» **Artikel**:
====================

Vernedering

We gaan er gevieren eens goed voor zitten. Met de overburen kijken naar de halve finale Nederland-Groot-Brittannië, hockey heren. Bij de Olympische Spelen is Engeland geen Engeland meer en houden Schotland, Wales en Noord-Ierland op te bestaan. Hoe anders bij het EK- of WK-voetbal, waar er wel vier Groot-Britse landen mee mogen doen. Maar nu is Groot-Brittannië weer even Groot-Brittannië. Heel even maar. Want na 2 keer 35 minuten is het een heel klein Brittannië. 9-2. Het is een gênante uitslag. Op dit soort spelen nog nooit eerder voorgekomen. Het lijkt zo gemakkelijk te gaan. Tik, tik en nog een tik en goal. Of in een enkel geval tik, tik, nog een tik, strafcorner en goal. Je ziet het in de lichaamstaal van de Britten, die allemaal Engelsen zijn. De schouders gaan hangen, het geloof spoelt weg uit de lijven en dan als het al 6 of 7-1 is zie ik Engelse spelers zelfs glimlachen bij weer een Nederlandse goal. Het lijkt of zij de vernedering, want dat is het, voorbij zijn. Door er over te glimlachen nemen zij afstand van de vernedering. alsof die hen niet meer betreft. Wat moet je ook als je zo danig op je donder krijgt. Dan kun je er alleen maar van weglopen. Doen of het jou niet meer betreft. Word je een toeschouwer bij je eigen drama en houd je op deelnemer te zijn. Anders wordt de vernedering te groot, ga je er aan onderdoor. Word je de vernedering.

====================

» **Gegeven materiaal**:
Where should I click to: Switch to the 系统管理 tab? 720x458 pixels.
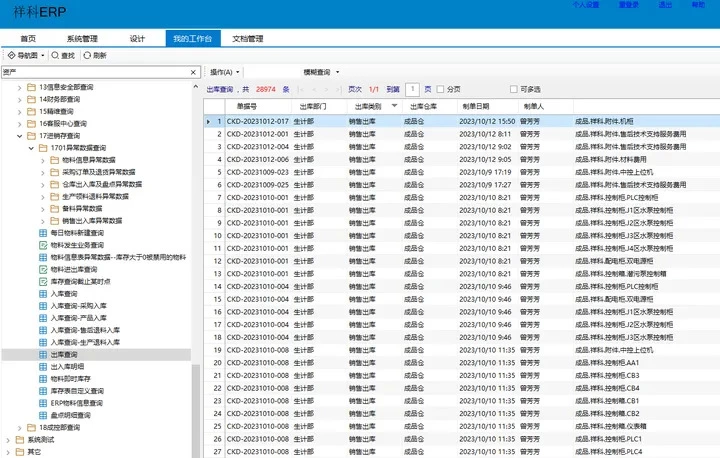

====================

» **Schriftelijke opdracht 1**:
Beantwoord over het artikel over de hockeywedstrijd de volgende vragen:
(a) Met hoeveel personen kijkt de schrijver naar de halve finale?
(b) Wat is de eindstand van de wedstrijd?
(c) Bij welke stand ziet de schrijver Engelse spelers glimlachen?
» **Schriftelijke opdracht 2**: Zet het artikel over de halve finale hockey voort na de laatste zin.
Het materiaal is afkomstig uit een andere bron.

» **Uitkomst oefening 1**:
(a) Met z'n vieren.
(b) 9-2.
(c) Als het al 6 of 7-1 is.

» **Uitkomst oefening 2**:
Ik vraag me af of ik ooit zo vernederd ben dat bij mij dat mechanisme optrad. Dat ik toeschouwer werd bij mijn eigen misfortuin. Ik kan mij dat niet herinneren. Maar ik heb dan ook nooit gehockeyd. Een andere mogelijkheid is dat ik het mij niet meer wil herinneren en daardoor niet meer kan herinneren. Dat ik, mocht het al ooit gebeurd zijn, zo heb overleefd.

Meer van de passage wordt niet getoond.